**DOCUMENT**

## start

Today's tip of the day looks at the new version of LEED and what it actually says about product selection criteria.

As you may know, the new LEEDv4 rating system is due out this full (assuming the rating system is approved by USGBC membership this summer), complete with new credits (MRc2 and MRc3) for "building product disclosure and optimization — sourcing of raw materials" and "building product disclosure and optimization — material ingredients." Each of these credits is intended "to encourage the use of products and materials for which life-cycle information is available and that have environmentally, economically, and socially preferable life-cycle impacts."

Does this mean that LEED is preventing project teams from using certain chemicals? No, of course not. But it does seem like a broad definition for product selection or for avoiding certain materials. When you get into the nitty-gritty, what it actually means was odious enough to several industry trade groups — including the American Chemistry Council — that they decided to start their own organization. The American High-Performance Building Coalition is dedicated to "the development of green building standards through consensus-based processes derived from data and performance-driven criteria." So far, however, there hasn't been much activity beyond the group's founding and initial PR push.

Each project team and facility management team should be responsible for defining its own product selection criteria. Sometimes that will include a red list — common in health care and schools. Sometimes it will not. It all depends on the priorities of the organization.

## end

[Rows of pointing data]
## start

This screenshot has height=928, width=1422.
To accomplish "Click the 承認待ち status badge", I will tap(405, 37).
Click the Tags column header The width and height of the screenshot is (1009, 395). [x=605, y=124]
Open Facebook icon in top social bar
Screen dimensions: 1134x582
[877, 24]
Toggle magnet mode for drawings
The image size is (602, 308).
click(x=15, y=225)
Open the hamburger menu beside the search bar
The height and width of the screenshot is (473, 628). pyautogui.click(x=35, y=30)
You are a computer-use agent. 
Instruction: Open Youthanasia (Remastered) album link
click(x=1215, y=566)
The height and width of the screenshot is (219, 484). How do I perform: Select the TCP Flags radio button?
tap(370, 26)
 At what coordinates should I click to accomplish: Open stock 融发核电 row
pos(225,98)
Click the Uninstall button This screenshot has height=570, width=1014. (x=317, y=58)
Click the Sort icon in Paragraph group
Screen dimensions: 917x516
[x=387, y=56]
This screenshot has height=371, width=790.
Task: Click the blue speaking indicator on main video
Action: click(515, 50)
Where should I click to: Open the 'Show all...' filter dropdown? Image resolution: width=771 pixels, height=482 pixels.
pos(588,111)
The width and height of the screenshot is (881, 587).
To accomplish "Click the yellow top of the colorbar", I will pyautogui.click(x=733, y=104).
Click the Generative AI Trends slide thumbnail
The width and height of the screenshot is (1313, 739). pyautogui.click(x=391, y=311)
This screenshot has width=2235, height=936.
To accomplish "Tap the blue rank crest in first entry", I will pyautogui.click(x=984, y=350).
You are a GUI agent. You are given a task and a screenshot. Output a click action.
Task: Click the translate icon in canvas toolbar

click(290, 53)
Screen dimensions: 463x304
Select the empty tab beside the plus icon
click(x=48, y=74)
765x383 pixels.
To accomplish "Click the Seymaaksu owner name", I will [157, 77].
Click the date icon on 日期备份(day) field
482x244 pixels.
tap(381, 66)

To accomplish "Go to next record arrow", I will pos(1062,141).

## end

**PARTS OF THE EXERCISE**
**1)** According to the LEED tip, why did several industry trade groups start their own organization? Answer in one to three sentences.
**2)** Quote the LEED tip word for word, the stretch from "Each project team" through "of the organization.".
**3)** Answer these from the LEED tip.
(a) Which two new credits does LEEDv4 include?
(b) Which trade group is named among those that started their own organization?
(c) In which settings does the LEED tip say red lists are common?

**SOLUTIONS FOR EACH TASK**
**1)** When the new LEED product credits were looked at in detail, what they actually meant was odious enough to several industry trade groups, including the American Chemistry Council, that they formed the American High-Performance Building Coalition.

**2)**
Each project team and facility management team should be responsible for defining its own product selection criteria. Sometimes that will include a red list — common in health care and schools. Sometimes it will not. It all depends on the priorities of the organization.

**3)**
(a) MRc2 and MRc3.
(b) The American Chemistry Council.
(c) Health care and schools.